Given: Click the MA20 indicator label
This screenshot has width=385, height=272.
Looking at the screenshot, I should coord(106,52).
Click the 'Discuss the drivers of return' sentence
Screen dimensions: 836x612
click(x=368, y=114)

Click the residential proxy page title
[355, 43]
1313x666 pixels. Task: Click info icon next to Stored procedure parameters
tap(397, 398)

═══

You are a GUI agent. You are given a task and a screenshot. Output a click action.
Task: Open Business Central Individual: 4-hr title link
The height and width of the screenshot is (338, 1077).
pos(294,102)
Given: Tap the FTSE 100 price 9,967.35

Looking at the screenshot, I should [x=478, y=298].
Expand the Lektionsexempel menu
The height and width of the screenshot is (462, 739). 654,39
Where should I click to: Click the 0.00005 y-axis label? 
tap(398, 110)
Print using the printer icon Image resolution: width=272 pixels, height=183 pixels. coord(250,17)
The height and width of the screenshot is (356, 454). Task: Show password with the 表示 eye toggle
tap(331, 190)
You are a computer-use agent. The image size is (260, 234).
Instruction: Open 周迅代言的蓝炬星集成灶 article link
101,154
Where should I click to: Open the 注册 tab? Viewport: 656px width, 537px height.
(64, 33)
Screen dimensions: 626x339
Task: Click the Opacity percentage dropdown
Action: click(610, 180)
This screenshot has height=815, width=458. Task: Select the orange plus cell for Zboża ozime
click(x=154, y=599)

═══

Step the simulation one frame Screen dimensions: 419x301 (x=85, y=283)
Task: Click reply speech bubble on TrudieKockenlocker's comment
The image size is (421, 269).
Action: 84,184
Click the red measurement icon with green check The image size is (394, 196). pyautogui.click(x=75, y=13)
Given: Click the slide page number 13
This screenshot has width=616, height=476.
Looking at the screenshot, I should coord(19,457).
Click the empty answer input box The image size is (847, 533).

═══

Give the number of lines in the records above that contain the word "agent", and nothing more.

2